From: "Kevin Grittner" <Kevin(dot)Grittner(at)wicourts(dot)gov>
To: "Jim C(dot) Nasby" <jim(at)nasby(dot)net>
Cc: "ITAGAKI Takahiro" <itagaki(dot)takahiro(at)oss(dot)ntt(dot)co(dot)jp>, <pgsql-hackers(at)postgresql(dot)org>
Subject: Re: Load distributed checkpoint
Date: 2006-12-08 15:26:27
Message-ID: 45792FC3.EE98.0025.0@wicourts.gov
Views: Raw Message | Whole Thread | Download mbox | Resend email
Thread:
Lists: pgsql-hackers pgsql-patches

>>> On Fri, Dec 8, 2006 at 1:13 AM, in message
<20061208071305(dot)GG44124(at)nasby(dot)net>,
"Jim C. Nasby" <jim(at)nasby(dot)net> wrote:
> On Thu, Dec 07, 2006 at 10:03:05AM - 0600, Kevin Grittner wrote:
>> We adjusted the background writer configuration
>> and nearly eliminated the problem.
>>
>> bgwriter_all_maxpages | 600
>> bgwriter_all_percent | 10
>> bgwriter_delay | 200
>> bgwriter_lru_maxpages | 200
>> bgwriter_lru_percent | 20
>
> Bear in mind that bgwriter settings should be considered in
conjunction
> with shared_buffer and checkpoint_timeout settings. For example, if
you
> have 60,000 shared buffers and a 300 second checkpoint interval,
those
> settings are going to be pretty aggressive.
>
> Generally, I try and configure the all* settings so that you'll get
1
> clock- sweep per checkpoint_timeout. It's worked pretty well, but I
don't
> have any actual tests to back that methodology up.

We have 20,000 shared buffers and a 300 second checkpoint interval.

We got to these numbers somewhat scientifically. I studied I/O
patterns under production load and figured we should be able to handle
about 800 writes in per 200 ms without causing problems. I have to
admit that I based the percentages and the ratio between "all" and "lru"
on gut feel after musing over the documentation.

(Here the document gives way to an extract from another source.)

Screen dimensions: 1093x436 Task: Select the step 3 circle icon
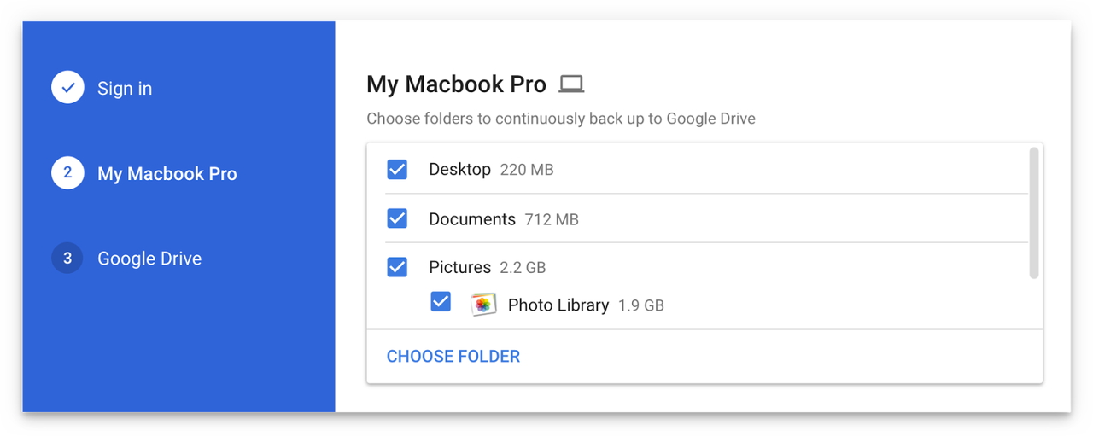click(67, 258)
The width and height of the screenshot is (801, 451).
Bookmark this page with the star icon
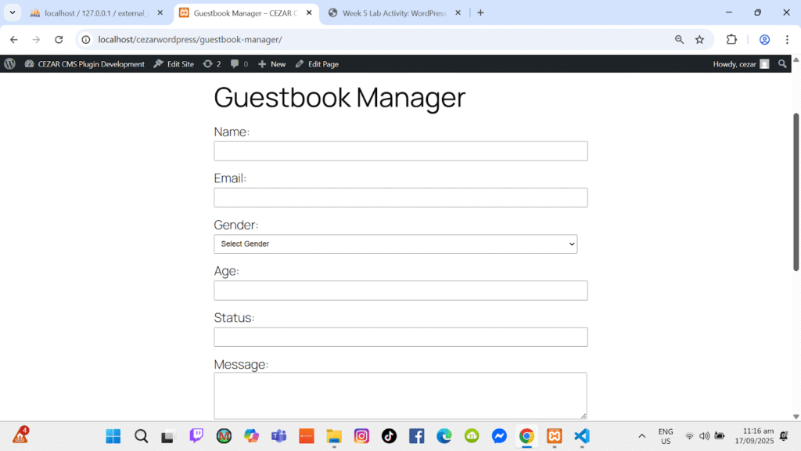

Since my values were such a dramatic change from the default, I boosted
the production settings a little bit each day and looked for feedback
from our web team. Things improved with each incremental increase.
When I got to my calculated values (above) they reported that these
timeouts had dropped to an acceptable level -- a few per day on a
website with 2 million hits per day. We may benefit from further
adjustments, but since the problem is negligible with these settings,
there are bigger fish to fry at the moment.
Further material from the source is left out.